Production at Pakistan’s large-scale manufacturing industries (LSMI) decreased by 9.35%, marking the third consecutive month of decline in March 2024, according to data from the Pakistan Bureau of Statistics (PBS).
The monthly Quantum Index of Manufacturing (QIM) dropped to 115.5 in March, compared to 132.4 in December 2023, with significant decreases observed in output from sugar, cement, and iron and steel products.
However, another dataset from the bureau indicates a 2.04% increase in output at large industries in March compared to the same month last year. Industries reporting increased output in March include garments, fertilisers, petroleum products, cotton yarn, and cotton cloths.

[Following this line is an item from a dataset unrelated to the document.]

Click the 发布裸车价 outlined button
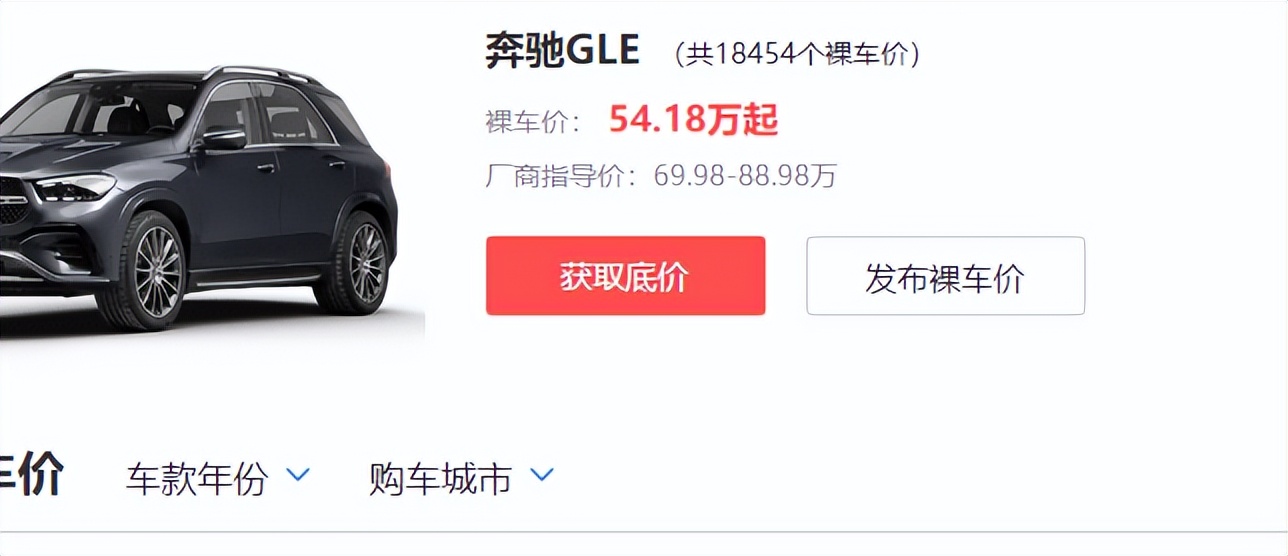This screenshot has width=1288, height=556. (x=945, y=276)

According to JS Global Research, March marks the fourth consecutive month of year-on-year increase in LSMI output, with output remaining high from December 2023 to March 2024 compared to the same period last year.
PBS reports an overall negative growth of 0.10% in the large-scale manufacturing sector during July-March 2023-24 compared to the same period last year. While production has increased in sectors such as food, wearing apparel, coke and petroleum products, chemicals, fertilisers, pharmaceuticals, machinery and equipment, and furniture, it has decreased in sectors like tobacco, textile, paper and board, non-metallic mineral products, iron and steel products, electrical equipment, automobiles, and other transport equipment.
The LSM sector continues to struggle due to government policies aimed at cooling down the previously overheated economy. To recall, high inflation, reaching a multi-decade high of 38% in May 2023, prompted the central bank to raise its interest rate by 15 percentage points from September 2021 to June 2023, reaching a record high of 22%. Despite inflation easing to 17.1% in April 2024, the bank has maintained the interest rate since late June 2023.
Additionally, notable rupee depreciation and low foreign exchange reserves also contributed to the decline in LSM output.
Experts suggest that the revival of LSMs depends on significant cuts in interest rates and improved availability of forex reserves.
Published in The Express Tribune, May 16th, 2024.